La economía abstracta se ha instalado ahí, precisamente, en el ámbito de la creencia. Quien posea un papel formalizado con algún símbolo o sello (signos, al fin y al cabo) de una Institución Financiera cree que ese papel vale, si pensamos en las acciones por ejemplo, 2 euros un día, 1 euro y medio al día siguiente y 3 euros la semana siguiente. Estas subidas y bajadas en el valor de las acciones, para quien no sea experto y no comprenda nada de nada, resulta algo aún más extraño. No es únicamente la creencia fijada en un signo, como en el caso de los primitivos. Ahora se trata de una creencia fluctuante, que cambia cada día el valor material que atribuye al signo.

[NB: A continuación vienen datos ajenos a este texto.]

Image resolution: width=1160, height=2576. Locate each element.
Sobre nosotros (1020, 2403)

Lo más absurdo es que la creencia en lo abstracto, esta vuelta al pensamiento primitivo que ha invadido el mundo actual, viene acompañada de una destrucción sin precedentes de la materia concreta. En Europa se han matado vacas y se han destrozado barcos, se han abandonado campos cultivados, se han destruido máquinas o se han parado, porque no había que producir más de una cantidad determinada. Año tras año, los dos procesos han avanzado en paralelo: destrucción de cosas que en el mundo tenían volumen y multiplicación de los papeles sin volumen que simbolizaban la riqueza. En el fondo, se ha creído que la riqueza estaba en los signos y que las vacas, los barcos o los metros cuadrados eran riqueza, sin duda, pero antigua, obsoleta, inadecuada. Una riqueza sin higiene, se podría decir.

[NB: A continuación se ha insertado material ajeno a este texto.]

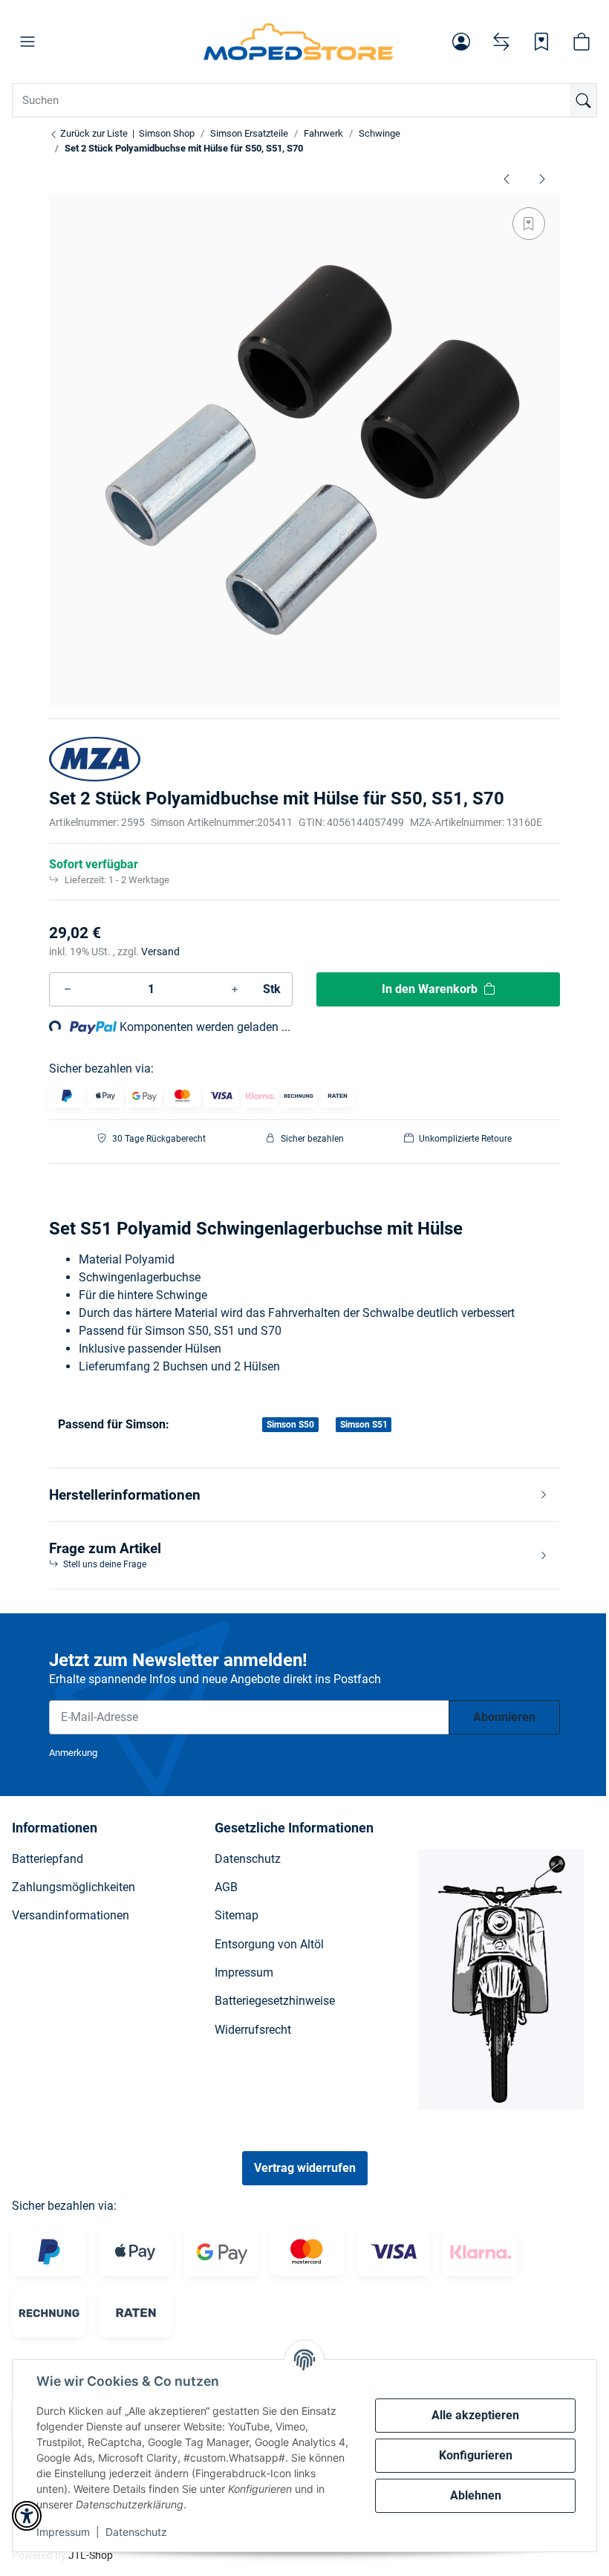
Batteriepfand (47, 1859)
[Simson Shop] (298, 41)
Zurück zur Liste (93, 133)
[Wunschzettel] (541, 41)
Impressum (63, 2531)
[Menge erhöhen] (235, 989)
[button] (27, 41)
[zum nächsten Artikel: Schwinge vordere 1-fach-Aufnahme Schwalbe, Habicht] (542, 178)
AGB (226, 1887)
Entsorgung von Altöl (269, 1944)
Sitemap (236, 1915)
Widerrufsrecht (253, 2030)
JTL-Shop (90, 2555)
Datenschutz (136, 2531)
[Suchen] (583, 100)
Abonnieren (504, 1717)
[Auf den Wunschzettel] (528, 223)
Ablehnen (475, 2495)
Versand (160, 951)
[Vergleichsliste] (501, 41)
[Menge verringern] (67, 989)
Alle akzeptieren (475, 2415)
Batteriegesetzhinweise (275, 2001)
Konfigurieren (475, 2455)
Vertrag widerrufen (305, 2168)
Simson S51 (364, 1424)
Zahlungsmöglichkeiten (73, 1887)
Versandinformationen (70, 1915)
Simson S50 (290, 1424)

Y durante años, se han intercambiado papeles por aquí y por allá. Pequeñas hojas tamaño A4, A5 o A6 que pasaban de mano en mano; y en cada transferencia, por arte de magia, estas hojas A4 parecían aumentar de valor. Como un pase de testigo mágico: el individuo A pasaba un papel al individuo B, que a su vez lo pasaba al individuo C, que lo pasaba al D, y el último de la cadena, finalmente, creía que el papel que había recibido valía mil veces su valor inicial.

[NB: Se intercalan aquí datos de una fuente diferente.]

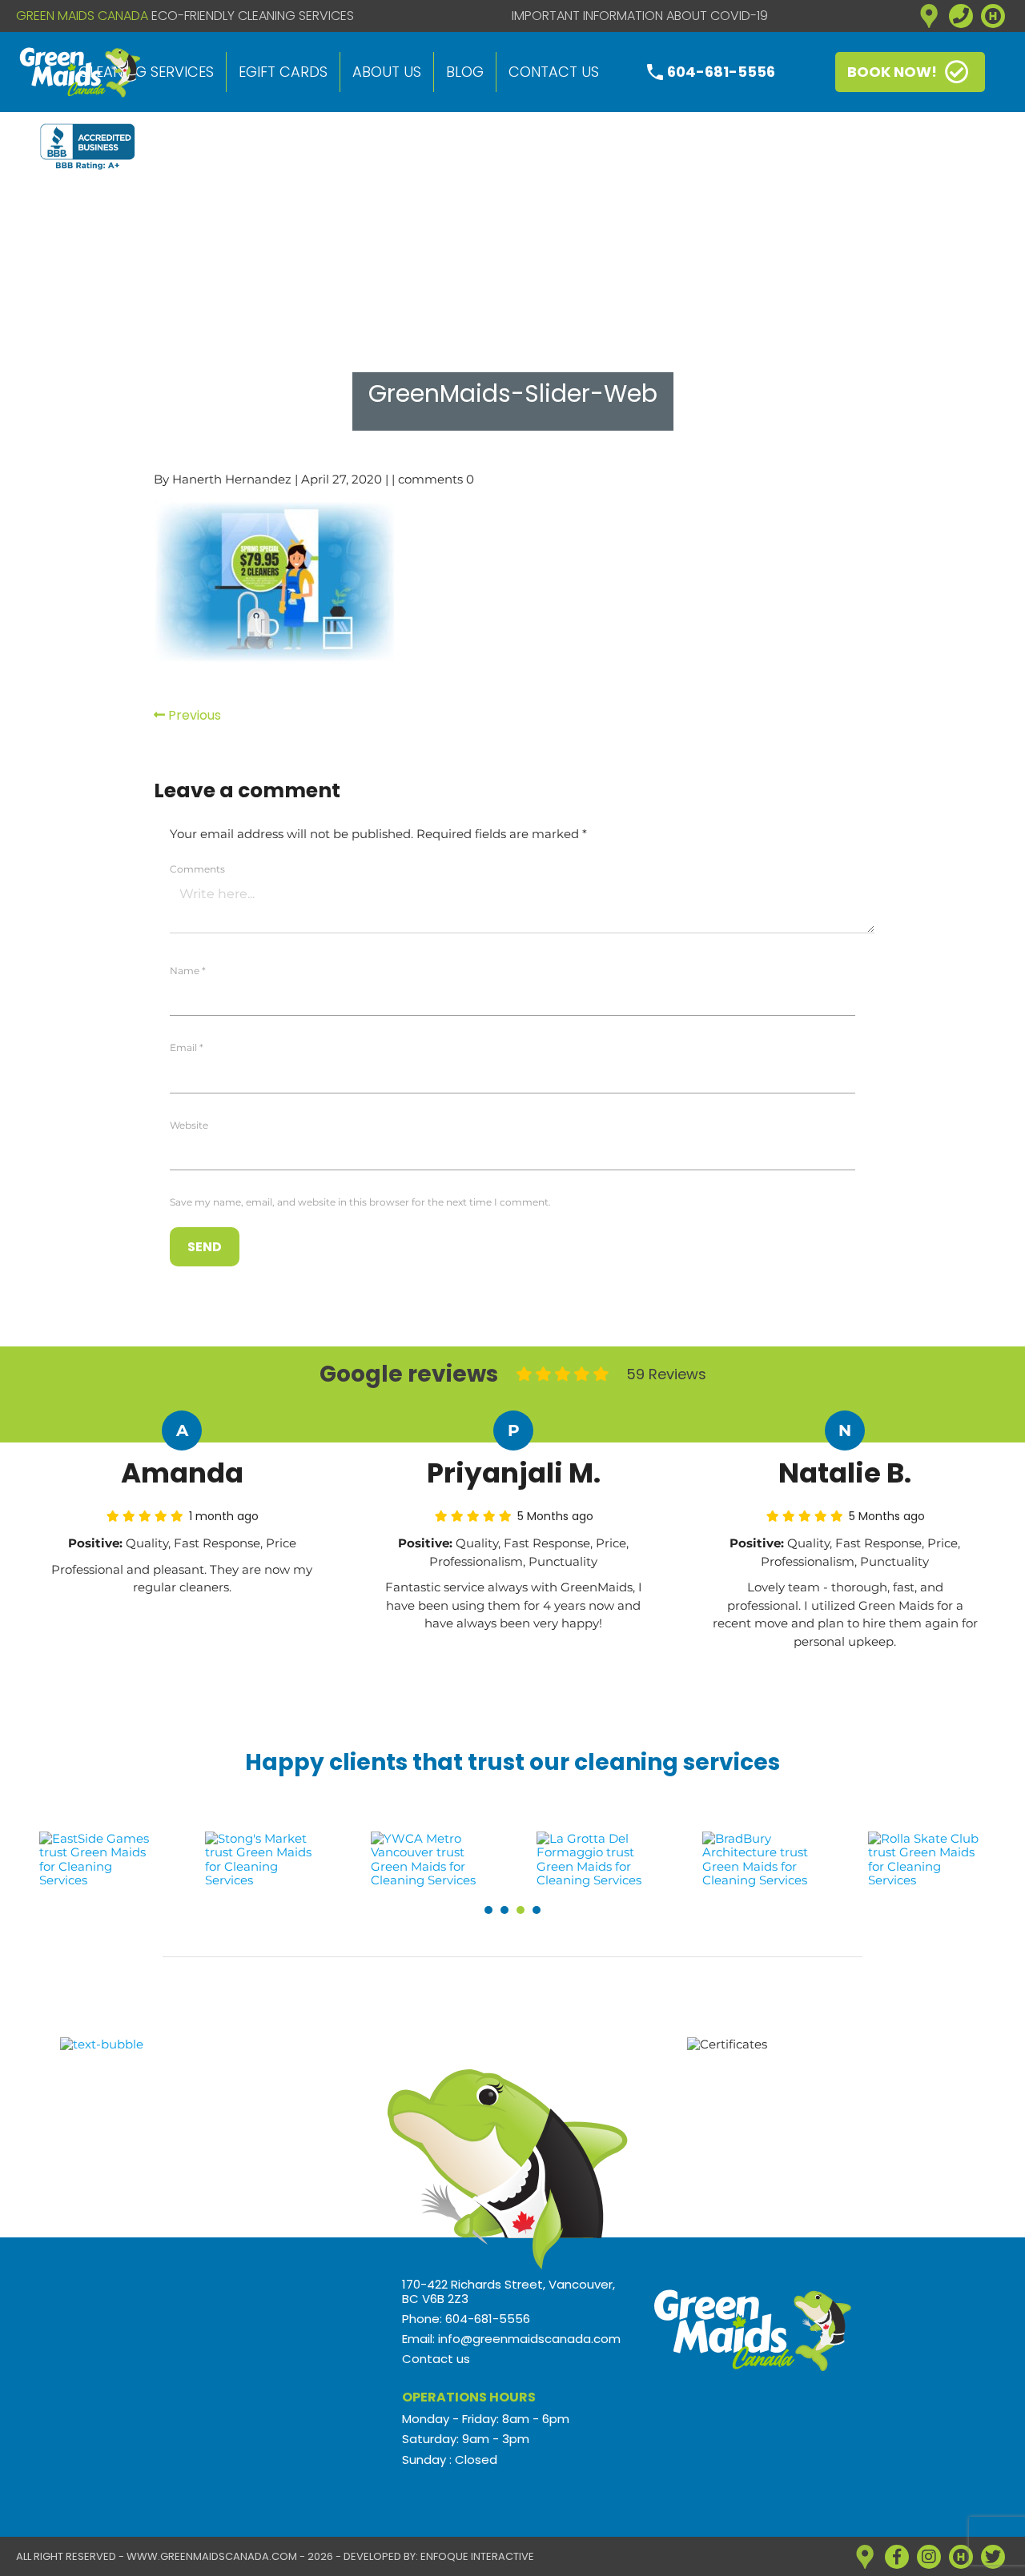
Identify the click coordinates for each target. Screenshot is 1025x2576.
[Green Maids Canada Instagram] (929, 2557)
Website (189, 1125)
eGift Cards (283, 72)
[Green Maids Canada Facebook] (897, 2557)
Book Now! (892, 72)
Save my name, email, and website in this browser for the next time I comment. (360, 1202)
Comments (197, 869)
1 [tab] (488, 1910)
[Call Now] (961, 16)
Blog (465, 72)
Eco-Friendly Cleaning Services (252, 16)
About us (386, 72)
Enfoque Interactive (477, 2556)
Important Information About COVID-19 (640, 16)
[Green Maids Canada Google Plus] (929, 16)
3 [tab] (521, 1910)
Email (186, 1047)
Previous (193, 715)
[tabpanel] (99, 1859)
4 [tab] (537, 1910)
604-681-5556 (721, 72)
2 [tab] (504, 1910)
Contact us (553, 72)
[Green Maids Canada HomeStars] (993, 16)
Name (188, 971)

En resumen, nadie duda de que la crisis en Europa sea consecuencia de muchas causas, pero parte del problema estriba en el hecho de que nos enfrentamos a partir de ahora a un cambio de creencia. La Iglesia de lo Abstracto, la creencia en el papel que vale dinero, parece haber llegado a un callejón sin salida y el número de sus fieles disminuye, algunos la abandonan voluntariamente, otros en contra de su voluntad, muchos de forma trágica. Y puede que con el fin de esta creencia estemos volviendo a otra. La moderna Iglesia de lo Concreto parece que cada día recupera la posición sólida que ya tenía, la de la creencia en lo material, con la que vuelve la creencia en las vacas, los barcos, los campos y las máquinas. (¿Seremos testigos de la destrucción de los papeles?)

Europa ha avanzado en gran medida tecnológicamente y no sólo en este ámbito, pero para que Europa no se moje, aún necesita un elemento material entre el cuerpo y el cielo. No nos podemos refugiar en el dibujo de una casa. Y precisamente por esto Europa parece avanzar y retroceder al mismo tiempo. Lo que intenta hacer no es fácil: quiere dejar tras de sí el mundo primitivo, y volver una vez más a la antigua modernidad. Se trata de ser de nuevo materialista, en el primer sentido de la palabra. El antiguo materialismo del que las vacas son un buen ejemplo, pesadas y tranquilas: su valor es su peso y es mejor así.